= WhyHunger =

US non-profit organization

WhyHunger (formerly known as World Hunger Year, or WHY) is a 501(c)(3) organization (non-profit organization) that says it aims to end hunger by providing access to nutritious food both in the U.S. and the world.

== Scope ==
The organization works with more than 8,000 community-based groups across the globe and has worked in 30 countries. These groups aim to help people to help themselves through food production, job-training programs, nutrition education, community economic development, healthcare workshops, youth programming, leadership development and more.
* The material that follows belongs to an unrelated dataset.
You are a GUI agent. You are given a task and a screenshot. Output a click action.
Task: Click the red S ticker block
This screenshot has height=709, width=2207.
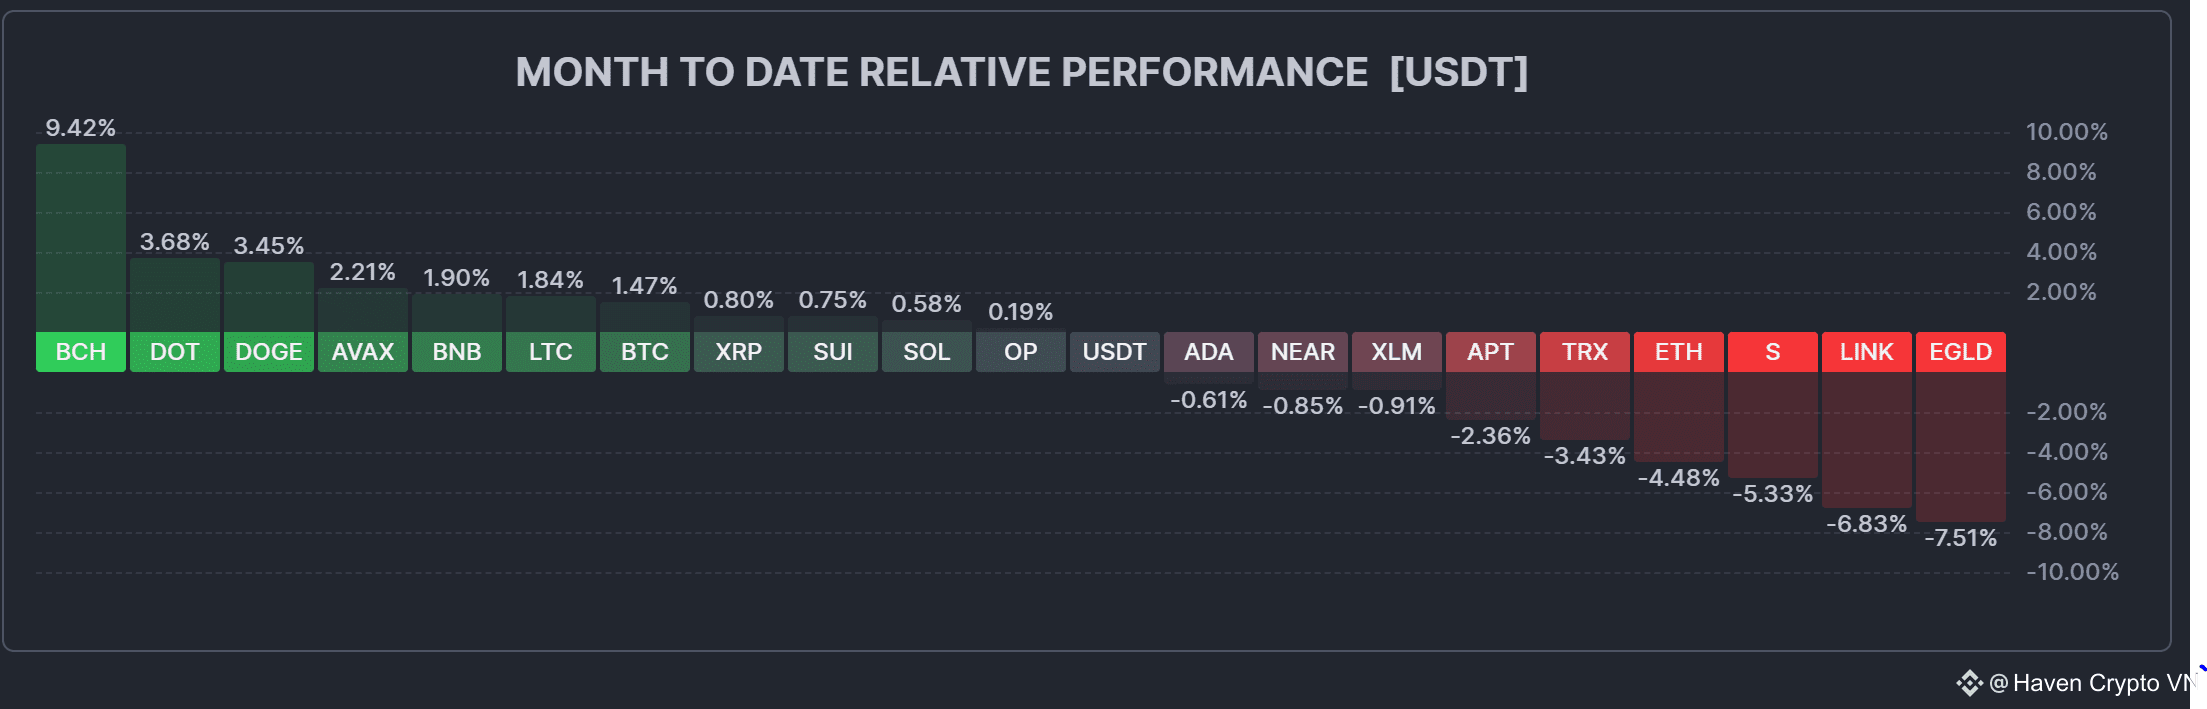point(1773,352)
Why Hunger partners with organizations in 25 countries, they helped establish a sustainable farming school in Colombia, and support U.S. food programs, like an urban farm and co-op in Detroit.

== History ==
Founded in September 1975 by musician Harry Chapin and radio host Bill Ayres, WhyHunger began as a commitment between two friends and has grown into a global non-profit. Harry Chapin served as the chair of President Jimmy Carter's Commission on World Hunger. After Harry Chapin died in a car crash in 1981, family, friends, fans and the music community worked to ensure that WhyHunger lived on. Today, Jenique Jones serves as WhyHunger's executive director. Harry's brother Tom Chapin sits on the board of directors, his brother Steve Chapin sits on the advisory board.